Fear and Trembling in a TentIt is midnight in the Sierra Nevada mountains, and suddenly we are not sleeping. The weather was pleasant when we went to bed, and two days of hard hiking made it easy to drop off. I wouldn’t have been surprised had I slept soundly all night.
Thor and Odin and the crew have a different idea. The first boom of thunder—if it was the first; it was the first I woke to hear—is loud and close. The flashes of lightning sear the retina even with the eyes closed. We count off the seconds between flash and boom. Do the math. Two miles. One. Half a mile. A quarter. Then: holy shit it’s in the tent!
It isn’t.
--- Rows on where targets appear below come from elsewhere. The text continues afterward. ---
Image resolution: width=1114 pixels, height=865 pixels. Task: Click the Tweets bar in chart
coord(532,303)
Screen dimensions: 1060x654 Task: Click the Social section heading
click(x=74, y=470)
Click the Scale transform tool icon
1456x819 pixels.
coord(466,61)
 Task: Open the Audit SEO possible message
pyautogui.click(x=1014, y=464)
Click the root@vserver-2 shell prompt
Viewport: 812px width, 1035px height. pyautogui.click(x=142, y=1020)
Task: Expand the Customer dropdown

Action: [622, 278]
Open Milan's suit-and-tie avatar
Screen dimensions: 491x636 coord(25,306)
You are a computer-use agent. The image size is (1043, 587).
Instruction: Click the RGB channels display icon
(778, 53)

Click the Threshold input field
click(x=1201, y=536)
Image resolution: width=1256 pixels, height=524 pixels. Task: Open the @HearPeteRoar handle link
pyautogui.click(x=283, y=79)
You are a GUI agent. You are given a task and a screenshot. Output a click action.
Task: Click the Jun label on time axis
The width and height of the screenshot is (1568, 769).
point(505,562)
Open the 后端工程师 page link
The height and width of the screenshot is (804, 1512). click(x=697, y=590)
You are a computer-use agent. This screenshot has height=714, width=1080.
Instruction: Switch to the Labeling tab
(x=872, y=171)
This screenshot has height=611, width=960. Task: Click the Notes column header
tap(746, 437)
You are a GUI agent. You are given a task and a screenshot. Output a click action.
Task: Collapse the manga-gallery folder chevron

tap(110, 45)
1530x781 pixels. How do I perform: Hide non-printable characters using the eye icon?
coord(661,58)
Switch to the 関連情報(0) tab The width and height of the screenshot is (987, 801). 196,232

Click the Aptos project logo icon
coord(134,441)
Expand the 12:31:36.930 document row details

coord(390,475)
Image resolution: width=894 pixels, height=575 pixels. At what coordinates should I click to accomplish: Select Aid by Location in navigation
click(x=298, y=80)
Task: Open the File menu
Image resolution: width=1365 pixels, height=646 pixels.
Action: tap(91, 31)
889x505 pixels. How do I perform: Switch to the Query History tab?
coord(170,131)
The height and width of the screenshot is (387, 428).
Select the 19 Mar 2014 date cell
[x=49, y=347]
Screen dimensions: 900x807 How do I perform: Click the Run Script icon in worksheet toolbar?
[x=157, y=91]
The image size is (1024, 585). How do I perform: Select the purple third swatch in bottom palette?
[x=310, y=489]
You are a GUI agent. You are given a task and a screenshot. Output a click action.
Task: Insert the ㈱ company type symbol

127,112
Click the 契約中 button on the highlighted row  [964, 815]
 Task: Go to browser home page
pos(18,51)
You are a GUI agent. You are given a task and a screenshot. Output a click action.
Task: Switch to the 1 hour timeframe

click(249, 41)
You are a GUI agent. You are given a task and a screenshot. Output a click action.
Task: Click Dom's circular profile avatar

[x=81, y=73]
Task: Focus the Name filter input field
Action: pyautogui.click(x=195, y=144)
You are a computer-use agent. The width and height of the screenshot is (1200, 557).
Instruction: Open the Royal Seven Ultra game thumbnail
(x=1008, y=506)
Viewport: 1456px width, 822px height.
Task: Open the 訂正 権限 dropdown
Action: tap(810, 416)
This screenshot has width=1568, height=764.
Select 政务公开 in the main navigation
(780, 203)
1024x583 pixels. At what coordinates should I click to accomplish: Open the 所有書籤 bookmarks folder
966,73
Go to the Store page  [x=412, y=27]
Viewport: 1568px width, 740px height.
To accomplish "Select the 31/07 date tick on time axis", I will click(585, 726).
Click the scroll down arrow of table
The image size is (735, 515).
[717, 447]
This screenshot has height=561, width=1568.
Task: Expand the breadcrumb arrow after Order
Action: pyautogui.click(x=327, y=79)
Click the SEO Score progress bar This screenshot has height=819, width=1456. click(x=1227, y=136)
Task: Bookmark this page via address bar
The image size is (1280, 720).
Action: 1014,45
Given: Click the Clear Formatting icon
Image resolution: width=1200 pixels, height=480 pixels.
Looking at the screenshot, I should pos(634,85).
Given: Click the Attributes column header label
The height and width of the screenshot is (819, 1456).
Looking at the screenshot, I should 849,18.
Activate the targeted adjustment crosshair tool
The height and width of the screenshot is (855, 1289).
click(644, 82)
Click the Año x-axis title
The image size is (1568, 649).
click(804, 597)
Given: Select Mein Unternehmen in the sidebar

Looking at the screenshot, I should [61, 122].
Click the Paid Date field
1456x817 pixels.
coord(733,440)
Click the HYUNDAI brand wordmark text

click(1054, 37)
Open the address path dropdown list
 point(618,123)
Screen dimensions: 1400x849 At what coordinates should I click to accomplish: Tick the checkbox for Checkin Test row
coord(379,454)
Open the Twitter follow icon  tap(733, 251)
The mind knows that, because the mind is still there to think about it. But when the gap between lightning and thunder drops to near zero, and the ground shakes with the booming air, the mind is given very little say in my reactions. The gut takes over.
I am not scared of thunder. We are camped below tree line, well back from the lake and not atop anything, in the trees but not near a particularly tall tree. Even with the storm right atop us we are reasonably safe. As a general rule, I like thunderstorms.
And yet. My gut is haunted by the memory of a friend who died under a fallen tree, asleep—we can only hope—in his hammock. This isn’t at all the same thing; the wind is oddly light, though the same can’t be said of the rain. Some of it might be hail, but I’m not looking out to see. And if a tree has my name on it…there is nothing to be done now.
The storm is moving away. Because we are among big peaks and big canyons, the thunder continues to echo ominously even as it moves on. Eventually I drift off again, when the flashes no longer burn my vision.
Every time I wake up to roll over or adjust my sleeping bag, I can hear thunder, however distant. The storms go on all night, but I sleep anyway.